Mass Ingest Workflows With Google's Cloud Storage Streaming Transfers

Beneath all massive data-driven analyses lie vast archives of data that in many cases originate outside the cloud. Google's Cloud Storage makes working with even petascale datasets trivial, but getting the data into cloud storage from external data warehouses can often be difficult, especially if it involves shipping hundreds of terabytes of medium-sized files from an external warehouse into cloud storage. Historically one approach to perform such massive network-based transfers was to use an iterative process where Compute Engine VM's were created with large scratch disks to stage incoming files in batches, ship each batch to GCS, clear the local cache and repeat.

It turns out that Google Cloud Storage has a powerful trick up its sleeve to support such mass ingest workflows without the need for local disk: streaming transfers. Using streaming transfers, a GCE instance can simply pipe the streaming output of CURL or WGET directly to streaming GSUTIL to download the remote file in a stream and pipe that stream directly to a file in GCS, essentially acting as a relay without any data touching local disk.

For example, using an 4-core VM with 50GB RAM and just a 10GB root disk, wget and GNU parallel can be combined with gustil using a single shell command to live-stream an essentially limitless volume of remote files into GCS. In this case, FILES.TXT contains a list of files on a remote website, header contains the authentication tokens for the requests, mbuffer is used to smooth the connection between input and output and gsutil is used to stream the results as they arrive out to GCS. Adjust the number of parallel tasks based on the capabilities of the remote server and the desired transfer rate, but streaming rates of 400MB/s from the remote server to GCS per machine (total bandwidth of 800MB/s with 400MB/s incoming from the remote server and 400MB/s outgoing to GCS) are routine even with a small number of parallel threads and significant bandwidth limitations on the remote server. Of course, given GCS' linear scaling, as many relay VMs as the remote server can handle can be used to maximize the transfer rate.

time cat FILES.TXT | parallel -j [NUMPARALLELFETCHES] --eta "wget -q -O - --header '[AUTHORIZATIONTOKENSHERE]' https://someremotesite/{} | mbuffer -q -m 50M | gsutil -q cp - gs://yourpathhere/{}"

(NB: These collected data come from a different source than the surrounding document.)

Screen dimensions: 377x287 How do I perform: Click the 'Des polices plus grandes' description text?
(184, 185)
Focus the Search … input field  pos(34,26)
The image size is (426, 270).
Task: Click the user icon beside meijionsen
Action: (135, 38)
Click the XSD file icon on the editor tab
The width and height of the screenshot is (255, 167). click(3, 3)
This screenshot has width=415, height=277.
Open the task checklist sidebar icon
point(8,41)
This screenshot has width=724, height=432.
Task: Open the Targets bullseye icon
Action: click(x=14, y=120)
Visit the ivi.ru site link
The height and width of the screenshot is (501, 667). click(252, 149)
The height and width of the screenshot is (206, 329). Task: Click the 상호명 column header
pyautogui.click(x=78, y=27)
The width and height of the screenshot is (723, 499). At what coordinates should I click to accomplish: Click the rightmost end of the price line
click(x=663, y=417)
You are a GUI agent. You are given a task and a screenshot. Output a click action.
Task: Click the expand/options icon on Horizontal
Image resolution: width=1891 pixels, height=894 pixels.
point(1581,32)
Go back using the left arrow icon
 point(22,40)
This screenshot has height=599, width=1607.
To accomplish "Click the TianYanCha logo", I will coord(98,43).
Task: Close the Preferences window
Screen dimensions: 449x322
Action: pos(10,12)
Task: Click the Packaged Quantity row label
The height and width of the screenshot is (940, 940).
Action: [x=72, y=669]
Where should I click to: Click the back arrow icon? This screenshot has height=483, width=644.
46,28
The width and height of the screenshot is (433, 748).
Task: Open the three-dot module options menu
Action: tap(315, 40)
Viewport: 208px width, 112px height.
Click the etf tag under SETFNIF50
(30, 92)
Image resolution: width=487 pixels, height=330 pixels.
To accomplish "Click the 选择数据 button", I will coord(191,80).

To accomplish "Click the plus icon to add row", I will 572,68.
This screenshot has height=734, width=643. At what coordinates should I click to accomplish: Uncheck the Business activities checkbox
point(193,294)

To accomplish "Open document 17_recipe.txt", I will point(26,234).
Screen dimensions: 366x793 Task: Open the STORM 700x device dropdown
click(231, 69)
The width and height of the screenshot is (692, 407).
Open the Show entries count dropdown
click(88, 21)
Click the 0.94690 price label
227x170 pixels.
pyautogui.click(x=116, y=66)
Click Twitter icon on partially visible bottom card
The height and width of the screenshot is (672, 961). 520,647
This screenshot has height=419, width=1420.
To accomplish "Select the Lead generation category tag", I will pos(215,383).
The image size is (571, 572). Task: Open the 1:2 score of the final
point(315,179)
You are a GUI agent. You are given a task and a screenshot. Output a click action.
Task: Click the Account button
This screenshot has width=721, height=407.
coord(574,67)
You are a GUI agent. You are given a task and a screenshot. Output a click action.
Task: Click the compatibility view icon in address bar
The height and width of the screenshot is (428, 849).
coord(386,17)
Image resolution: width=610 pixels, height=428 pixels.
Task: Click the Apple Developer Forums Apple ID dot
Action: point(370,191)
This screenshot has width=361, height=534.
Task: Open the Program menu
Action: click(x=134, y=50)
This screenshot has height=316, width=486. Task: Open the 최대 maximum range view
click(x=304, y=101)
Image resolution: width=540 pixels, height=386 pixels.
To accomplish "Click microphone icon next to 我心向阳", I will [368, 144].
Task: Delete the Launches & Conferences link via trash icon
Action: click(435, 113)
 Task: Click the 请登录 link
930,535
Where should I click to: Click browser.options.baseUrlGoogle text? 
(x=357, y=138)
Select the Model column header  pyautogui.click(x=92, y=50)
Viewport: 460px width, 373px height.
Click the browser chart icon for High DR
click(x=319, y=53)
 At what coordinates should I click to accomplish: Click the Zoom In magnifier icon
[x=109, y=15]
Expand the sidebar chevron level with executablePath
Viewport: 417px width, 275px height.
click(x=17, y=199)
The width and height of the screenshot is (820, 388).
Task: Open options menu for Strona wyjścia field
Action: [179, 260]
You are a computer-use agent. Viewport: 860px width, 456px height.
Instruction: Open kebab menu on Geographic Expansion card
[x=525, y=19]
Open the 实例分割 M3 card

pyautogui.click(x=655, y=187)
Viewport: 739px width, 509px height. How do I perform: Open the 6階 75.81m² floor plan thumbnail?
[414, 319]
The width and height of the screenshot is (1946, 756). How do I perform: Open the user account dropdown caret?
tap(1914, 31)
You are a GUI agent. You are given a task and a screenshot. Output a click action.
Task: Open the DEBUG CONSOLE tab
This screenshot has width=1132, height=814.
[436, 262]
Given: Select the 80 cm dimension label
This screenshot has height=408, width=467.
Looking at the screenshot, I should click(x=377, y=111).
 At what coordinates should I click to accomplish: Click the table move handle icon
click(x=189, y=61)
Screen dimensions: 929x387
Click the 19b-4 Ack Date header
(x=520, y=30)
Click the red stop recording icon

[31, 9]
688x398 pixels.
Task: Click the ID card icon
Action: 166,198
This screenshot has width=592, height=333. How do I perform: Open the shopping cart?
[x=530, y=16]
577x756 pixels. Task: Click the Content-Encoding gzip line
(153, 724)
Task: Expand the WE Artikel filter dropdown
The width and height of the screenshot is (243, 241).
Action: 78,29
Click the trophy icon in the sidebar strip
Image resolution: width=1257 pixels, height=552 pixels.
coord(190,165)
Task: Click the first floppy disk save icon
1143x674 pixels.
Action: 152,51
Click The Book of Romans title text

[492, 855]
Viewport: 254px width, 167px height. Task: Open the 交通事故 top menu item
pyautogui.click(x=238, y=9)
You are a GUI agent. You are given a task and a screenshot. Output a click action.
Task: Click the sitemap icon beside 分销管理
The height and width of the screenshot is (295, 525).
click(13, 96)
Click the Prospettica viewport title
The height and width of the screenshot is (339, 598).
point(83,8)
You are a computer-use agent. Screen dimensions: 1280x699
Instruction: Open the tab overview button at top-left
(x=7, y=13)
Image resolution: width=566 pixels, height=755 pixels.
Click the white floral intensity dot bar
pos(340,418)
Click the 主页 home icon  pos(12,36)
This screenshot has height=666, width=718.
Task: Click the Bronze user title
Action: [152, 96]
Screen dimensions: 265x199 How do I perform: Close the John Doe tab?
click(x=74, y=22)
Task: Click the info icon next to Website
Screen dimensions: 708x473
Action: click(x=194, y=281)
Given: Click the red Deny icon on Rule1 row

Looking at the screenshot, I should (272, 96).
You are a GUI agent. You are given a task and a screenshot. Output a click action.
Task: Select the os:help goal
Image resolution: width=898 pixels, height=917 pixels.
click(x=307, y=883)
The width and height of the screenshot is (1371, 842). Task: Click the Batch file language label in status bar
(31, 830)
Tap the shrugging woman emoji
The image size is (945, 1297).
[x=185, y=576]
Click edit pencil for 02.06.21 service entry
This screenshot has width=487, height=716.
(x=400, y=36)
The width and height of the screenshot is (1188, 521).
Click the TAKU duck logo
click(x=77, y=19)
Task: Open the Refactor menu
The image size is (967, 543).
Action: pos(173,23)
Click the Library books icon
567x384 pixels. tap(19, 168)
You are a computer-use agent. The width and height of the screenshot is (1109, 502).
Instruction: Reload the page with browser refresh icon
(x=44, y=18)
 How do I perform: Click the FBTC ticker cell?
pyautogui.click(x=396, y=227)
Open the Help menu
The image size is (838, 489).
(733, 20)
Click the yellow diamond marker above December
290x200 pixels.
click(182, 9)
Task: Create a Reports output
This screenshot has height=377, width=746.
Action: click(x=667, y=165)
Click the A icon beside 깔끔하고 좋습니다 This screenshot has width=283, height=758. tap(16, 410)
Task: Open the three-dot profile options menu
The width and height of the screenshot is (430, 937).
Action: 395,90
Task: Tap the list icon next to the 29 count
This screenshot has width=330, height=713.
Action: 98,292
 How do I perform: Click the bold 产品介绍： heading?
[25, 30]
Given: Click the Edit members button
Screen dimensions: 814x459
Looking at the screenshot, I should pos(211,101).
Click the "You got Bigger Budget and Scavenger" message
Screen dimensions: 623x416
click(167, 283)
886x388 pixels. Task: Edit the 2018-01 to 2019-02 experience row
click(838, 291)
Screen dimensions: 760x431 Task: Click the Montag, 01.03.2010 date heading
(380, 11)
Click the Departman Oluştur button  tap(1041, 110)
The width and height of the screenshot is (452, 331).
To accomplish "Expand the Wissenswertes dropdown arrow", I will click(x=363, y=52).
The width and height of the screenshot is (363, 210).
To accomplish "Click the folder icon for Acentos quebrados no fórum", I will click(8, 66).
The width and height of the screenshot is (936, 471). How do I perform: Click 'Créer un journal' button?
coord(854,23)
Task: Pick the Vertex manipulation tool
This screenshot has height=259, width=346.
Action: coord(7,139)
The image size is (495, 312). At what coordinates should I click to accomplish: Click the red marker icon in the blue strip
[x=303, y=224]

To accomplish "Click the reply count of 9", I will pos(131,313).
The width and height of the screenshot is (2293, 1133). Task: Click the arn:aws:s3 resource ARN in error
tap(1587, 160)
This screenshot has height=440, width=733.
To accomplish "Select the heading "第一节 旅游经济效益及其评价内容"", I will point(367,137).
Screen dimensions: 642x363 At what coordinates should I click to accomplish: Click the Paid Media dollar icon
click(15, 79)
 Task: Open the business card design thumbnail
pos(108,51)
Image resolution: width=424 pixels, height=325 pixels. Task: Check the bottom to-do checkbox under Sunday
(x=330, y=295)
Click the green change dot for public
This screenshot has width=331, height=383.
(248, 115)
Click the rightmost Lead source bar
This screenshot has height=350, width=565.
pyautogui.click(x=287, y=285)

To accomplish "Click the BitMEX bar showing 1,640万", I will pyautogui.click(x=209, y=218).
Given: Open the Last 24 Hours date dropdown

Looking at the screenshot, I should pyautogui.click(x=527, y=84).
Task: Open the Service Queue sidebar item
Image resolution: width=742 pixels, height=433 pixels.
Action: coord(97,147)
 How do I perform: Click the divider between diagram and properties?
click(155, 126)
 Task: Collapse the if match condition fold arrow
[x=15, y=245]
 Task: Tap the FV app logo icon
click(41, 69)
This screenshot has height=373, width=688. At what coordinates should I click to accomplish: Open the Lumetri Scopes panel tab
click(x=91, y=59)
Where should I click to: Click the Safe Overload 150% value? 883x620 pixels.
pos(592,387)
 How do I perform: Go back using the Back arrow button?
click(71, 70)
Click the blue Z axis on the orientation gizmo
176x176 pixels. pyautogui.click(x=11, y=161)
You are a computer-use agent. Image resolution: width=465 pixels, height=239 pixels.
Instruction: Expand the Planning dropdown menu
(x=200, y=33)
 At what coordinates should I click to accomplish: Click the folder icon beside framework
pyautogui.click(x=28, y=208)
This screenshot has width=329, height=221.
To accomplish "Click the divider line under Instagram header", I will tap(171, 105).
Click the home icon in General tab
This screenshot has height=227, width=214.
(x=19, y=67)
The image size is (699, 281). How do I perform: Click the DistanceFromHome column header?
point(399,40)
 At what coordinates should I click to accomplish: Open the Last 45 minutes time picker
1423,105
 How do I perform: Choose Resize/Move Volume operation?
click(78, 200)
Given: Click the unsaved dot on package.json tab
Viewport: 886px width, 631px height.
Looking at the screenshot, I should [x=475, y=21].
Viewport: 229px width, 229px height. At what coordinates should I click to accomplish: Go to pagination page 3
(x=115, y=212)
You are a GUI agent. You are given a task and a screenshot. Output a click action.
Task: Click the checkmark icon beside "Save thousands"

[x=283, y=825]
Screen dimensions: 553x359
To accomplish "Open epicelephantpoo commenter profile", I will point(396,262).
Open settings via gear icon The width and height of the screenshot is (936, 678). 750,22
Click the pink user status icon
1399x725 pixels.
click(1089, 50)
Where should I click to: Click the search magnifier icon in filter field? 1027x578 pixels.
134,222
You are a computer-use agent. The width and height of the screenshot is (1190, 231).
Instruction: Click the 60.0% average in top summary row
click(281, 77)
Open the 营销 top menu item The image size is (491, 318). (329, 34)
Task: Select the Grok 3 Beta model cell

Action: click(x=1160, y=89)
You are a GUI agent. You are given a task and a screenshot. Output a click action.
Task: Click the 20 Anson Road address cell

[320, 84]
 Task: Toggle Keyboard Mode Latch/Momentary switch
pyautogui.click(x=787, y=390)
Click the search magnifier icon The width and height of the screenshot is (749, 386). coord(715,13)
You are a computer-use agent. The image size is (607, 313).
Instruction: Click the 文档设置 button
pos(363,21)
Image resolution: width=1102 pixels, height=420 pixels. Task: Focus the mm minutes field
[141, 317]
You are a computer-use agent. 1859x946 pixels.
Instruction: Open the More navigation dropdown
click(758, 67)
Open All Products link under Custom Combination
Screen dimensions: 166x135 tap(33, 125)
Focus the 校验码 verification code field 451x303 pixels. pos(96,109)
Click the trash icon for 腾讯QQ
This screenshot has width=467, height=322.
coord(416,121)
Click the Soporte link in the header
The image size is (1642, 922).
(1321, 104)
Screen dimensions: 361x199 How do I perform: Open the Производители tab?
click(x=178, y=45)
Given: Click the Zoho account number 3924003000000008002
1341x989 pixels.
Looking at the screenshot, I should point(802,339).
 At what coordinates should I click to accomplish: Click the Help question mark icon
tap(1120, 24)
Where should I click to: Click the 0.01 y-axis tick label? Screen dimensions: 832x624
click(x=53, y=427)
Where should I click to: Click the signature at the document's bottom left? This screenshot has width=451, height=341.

Note that to maximize speed even further, the ingest VM's should be placed in the region geographically closest to the remote server. For example, ingesting from a data center in California into GCS, the fastest ingest speed would be seen by VM's placed in us-west2 (Los Angeles). Placing those VM's in us-west1 (Oregon) will typically see a speed reduction of 30%, while placing the ingest VM's in us-central1 (Iowa) will see speeds 2-3 times slower in our experience. Given Google Cloud's global footprint, it is typically easy to find a GCP data center close to the data archive to be ingested. Most importantly, Google's global internal networking means that once the data enters Google's network, the speed at which it can be written to GCS is typically fast enough that the limiting factor is the remote data archive and VM physical location depends only on the remote archive, rather than any GCS considerations.

In the end, once again GCS makes it trivial to ingest and manage the vast datasets that define today's largest analyses.